Позволяю ей рухнуть на постель и быстро освобождаюсь от остатков одежды. Но не спешу напасть на уже готовое принять меня женское тело. Наблюдаю за тем, как трепещут ресницы на щеках. Не прочь побиться об заклад, что эта девушка просто не представляет степени своей власти над мужчиной. Лежит открытая, беззащитная, но вместе с тем страстная, бьющая огнем. И дрожит, будто ждет, что будет дальше. Не знает, во что превратит ее это сметающее чувство… Настоящее исступление.
Берусь за тонкую ткань на окнах, отодвигая в сторону, чтобы впустить чуть больше скудного освещения. Не хочу лишнего света, только легкое мерцание, отражающееся на ее гладкой коже. С бешено бьющимся сердцем опускаюсь на ковер у кровати и со знанием дела, как истинный ценитель, изучаю ее совершенное тело.
Да, абсолютное.
Как говорили греки, в красоте скрыт ужас. Примерно с таким ощущением и окидываю каждый миллиметр белых как кипень изгибов девушки. В ней нет натренированных и переработанных зон, но нет и грамма лишнего жира или намека на целлюлит. При том, что Сатэ далеко не худенькая и не модельная, ее «апотеций» изумителен. Меня обуревают странные противоречивые эмоции. Я внезапно осознаю, кто она.
Первозданная.
Мощный источник женственности. Настоящей, соблазнительной, живой и манящей. Скрытой за неприметной одеждой, не нуждающейся во внешней подпитке. Просто созданная самой природой идеальная структура. Которую не испортили, а сохранили в первоначальном формате. И меня в какой-то момент пугает это благоговение перед ней…

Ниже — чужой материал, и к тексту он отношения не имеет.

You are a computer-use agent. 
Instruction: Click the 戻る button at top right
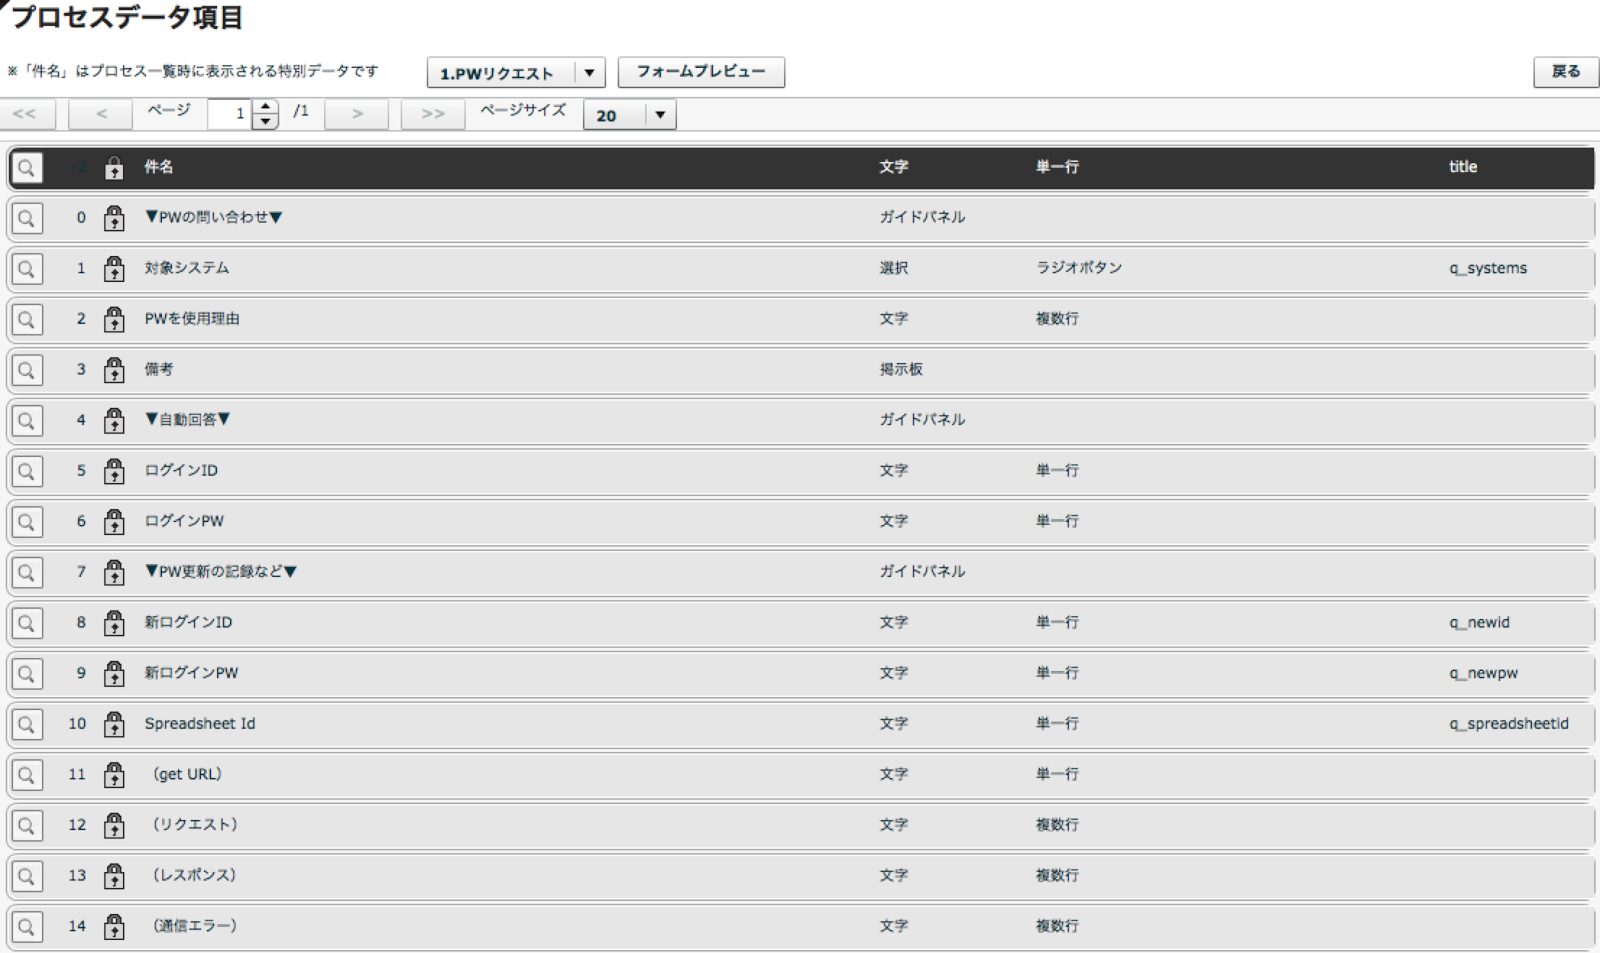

Отгоняя наваждение, протягиваю руки и начинаю путешествие от самого основания шеи. Вырисовываю узоры на безупречной глади, растворяясь в ощущении блаженства от бархатистости и нежности ее кожи. Пальцами обвожу ключицы, впиваясь взглядом в приоткрытый рот, ожидая реакции, как манны небесной. И как только касаюсь розовых вершинок прекрасных полушарий, получаю вознаграждение в виде судорожного всхлипа. Вижу, как ее ладони лихорадочно комкают ткань простыни, и Сатэ в забытье сжимает колени, пытаясь унять пульсирующее желание.
Мои губы смыкаются на одном соске. Целую, обвожу языком и слегка покусываю. Ее стоны отражаются в моем теле мощными потоками. Я слежу за тем, как она мечется в агонии, так и не раскрыв глаз. Повторяю действия и со второй стороной, после чего мучительно медленно, подразнивая, оставляю бесконечное количество поцелуев на всем теле, будто художник, закрашивающий полотно перед собой. Дохожу до низа живота и цепляю бока белого хлопка, ладонями приподнимаю ягодицы, чтобы стянуть последний барьер. И удивляюсь, когда Сатэ в сопротивлении вся съеживается. А потом резко приподнимается и, тяжело дыша, обращает ко мне затуманенный взор.
Наши взгляды смыкаются.
— Мне интересно, какой ты будешь в любви, Сатэ? — вырывается непроизвольно. — Сможешь всецело отдаться или как сейчас станешь дерзить и драконить…
Девушка немного расслабляется и все же позволяет снять с себя белье. Но теперь садится, внимательно глядя на меня, будто обуздав на какой-то миг свою страсть, и тихо отвечает:
— Еще хуже… Но я буду сопровождать это обожанием и поцелуями.
Внутри все обрывается. Сука, как же адски режет!